:: YOUR INSTRUCTIONS ::
In the material below, transcribe every line from the first through the line holding "[Voir Chaussettes courtes Setit (251 / W / NAVY)]", exactly, and stop after that line.
= Beginning of Section =
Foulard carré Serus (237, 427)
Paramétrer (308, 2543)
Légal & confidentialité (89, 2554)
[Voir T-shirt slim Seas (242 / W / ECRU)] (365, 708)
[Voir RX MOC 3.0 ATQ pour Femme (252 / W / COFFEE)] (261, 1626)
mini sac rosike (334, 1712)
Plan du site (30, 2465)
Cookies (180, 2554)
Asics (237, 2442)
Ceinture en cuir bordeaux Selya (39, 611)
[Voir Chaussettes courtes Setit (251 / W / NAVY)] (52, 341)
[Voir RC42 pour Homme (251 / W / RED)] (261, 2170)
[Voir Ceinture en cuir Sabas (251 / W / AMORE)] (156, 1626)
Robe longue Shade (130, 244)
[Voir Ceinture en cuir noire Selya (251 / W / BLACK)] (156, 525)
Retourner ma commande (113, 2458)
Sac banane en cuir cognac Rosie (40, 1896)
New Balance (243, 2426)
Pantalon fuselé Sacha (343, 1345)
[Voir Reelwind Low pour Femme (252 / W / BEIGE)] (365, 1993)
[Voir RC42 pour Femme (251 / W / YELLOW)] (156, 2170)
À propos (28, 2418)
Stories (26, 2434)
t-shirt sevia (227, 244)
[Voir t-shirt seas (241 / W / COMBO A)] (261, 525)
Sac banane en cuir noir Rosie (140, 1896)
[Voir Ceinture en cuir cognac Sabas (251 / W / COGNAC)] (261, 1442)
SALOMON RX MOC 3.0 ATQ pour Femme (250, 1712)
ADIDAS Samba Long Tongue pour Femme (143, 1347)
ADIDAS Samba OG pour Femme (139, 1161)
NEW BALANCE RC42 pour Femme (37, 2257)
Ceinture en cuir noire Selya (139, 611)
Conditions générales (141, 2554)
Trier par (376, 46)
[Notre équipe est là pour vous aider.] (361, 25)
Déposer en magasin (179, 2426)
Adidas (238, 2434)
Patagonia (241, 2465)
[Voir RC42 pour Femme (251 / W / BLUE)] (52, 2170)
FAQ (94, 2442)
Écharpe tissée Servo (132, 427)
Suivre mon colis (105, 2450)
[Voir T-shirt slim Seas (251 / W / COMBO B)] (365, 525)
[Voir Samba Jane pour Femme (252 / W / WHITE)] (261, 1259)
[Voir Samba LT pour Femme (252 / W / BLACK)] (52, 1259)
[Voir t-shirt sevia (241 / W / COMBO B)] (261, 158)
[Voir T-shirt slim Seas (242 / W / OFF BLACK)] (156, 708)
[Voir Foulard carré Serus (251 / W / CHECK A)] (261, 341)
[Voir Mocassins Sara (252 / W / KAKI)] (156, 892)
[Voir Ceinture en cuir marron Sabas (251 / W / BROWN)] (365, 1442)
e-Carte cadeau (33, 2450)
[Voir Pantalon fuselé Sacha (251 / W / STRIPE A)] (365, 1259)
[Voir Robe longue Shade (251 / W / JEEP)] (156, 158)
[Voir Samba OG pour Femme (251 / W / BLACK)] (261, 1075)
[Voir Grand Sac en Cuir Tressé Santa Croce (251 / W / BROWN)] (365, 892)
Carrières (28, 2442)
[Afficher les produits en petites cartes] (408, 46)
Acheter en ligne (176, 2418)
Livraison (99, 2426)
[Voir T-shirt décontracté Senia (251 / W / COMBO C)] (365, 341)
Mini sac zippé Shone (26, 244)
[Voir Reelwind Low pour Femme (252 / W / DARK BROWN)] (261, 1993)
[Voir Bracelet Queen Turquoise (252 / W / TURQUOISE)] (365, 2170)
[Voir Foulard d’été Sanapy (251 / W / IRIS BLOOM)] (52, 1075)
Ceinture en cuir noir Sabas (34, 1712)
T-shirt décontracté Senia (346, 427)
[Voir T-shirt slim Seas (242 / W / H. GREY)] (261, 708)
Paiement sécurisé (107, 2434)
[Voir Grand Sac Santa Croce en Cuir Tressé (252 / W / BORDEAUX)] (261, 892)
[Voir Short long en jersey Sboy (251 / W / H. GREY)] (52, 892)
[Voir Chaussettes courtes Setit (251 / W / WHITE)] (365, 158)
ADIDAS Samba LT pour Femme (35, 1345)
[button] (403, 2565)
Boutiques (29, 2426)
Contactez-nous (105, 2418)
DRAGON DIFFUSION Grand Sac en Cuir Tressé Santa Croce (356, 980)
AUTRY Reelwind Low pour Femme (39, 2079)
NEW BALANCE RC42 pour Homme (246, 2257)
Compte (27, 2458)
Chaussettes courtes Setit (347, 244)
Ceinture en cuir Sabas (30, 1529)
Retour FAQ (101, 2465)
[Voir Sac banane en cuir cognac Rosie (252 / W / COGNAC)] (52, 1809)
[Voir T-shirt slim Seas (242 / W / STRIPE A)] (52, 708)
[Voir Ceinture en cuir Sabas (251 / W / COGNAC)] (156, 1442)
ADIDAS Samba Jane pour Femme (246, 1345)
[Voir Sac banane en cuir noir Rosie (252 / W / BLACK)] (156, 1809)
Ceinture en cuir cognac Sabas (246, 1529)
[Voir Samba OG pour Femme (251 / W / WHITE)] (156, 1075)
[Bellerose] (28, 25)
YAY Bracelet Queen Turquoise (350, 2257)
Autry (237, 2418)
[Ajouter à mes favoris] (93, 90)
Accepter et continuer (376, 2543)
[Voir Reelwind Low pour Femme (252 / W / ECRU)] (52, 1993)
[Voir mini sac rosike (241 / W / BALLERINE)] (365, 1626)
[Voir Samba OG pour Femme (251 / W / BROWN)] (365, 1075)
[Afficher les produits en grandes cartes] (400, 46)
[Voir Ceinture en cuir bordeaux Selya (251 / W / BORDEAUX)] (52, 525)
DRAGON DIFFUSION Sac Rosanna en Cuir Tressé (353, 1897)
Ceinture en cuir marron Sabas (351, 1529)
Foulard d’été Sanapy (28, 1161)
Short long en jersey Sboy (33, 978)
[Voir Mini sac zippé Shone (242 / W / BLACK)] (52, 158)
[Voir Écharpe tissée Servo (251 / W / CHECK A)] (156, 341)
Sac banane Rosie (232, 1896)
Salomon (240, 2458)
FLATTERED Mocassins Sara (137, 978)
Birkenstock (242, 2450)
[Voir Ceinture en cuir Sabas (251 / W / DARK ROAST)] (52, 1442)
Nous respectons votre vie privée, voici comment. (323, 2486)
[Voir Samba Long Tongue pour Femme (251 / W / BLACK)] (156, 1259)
= End of Section =
:: SOLUTION BELOW ::
Foulard carré Serus (237, 427)
Paramétrer (308, 2543)
Légal & confidentialité (89, 2554)
[Voir T-shirt slim Seas (242 / W / ECRU)] (365, 708)
[Voir RX MOC 3.0 ATQ pour Femme (252 / W / COFFEE)] (261, 1626)
mini sac rosike (334, 1712)
Plan du site (30, 2465)
Cookies (180, 2554)
Asics (237, 2442)
Ceinture en cuir bordeaux Selya (39, 611)
[Voir Chaussettes courtes Setit (251 / W / NAVY)] (52, 341)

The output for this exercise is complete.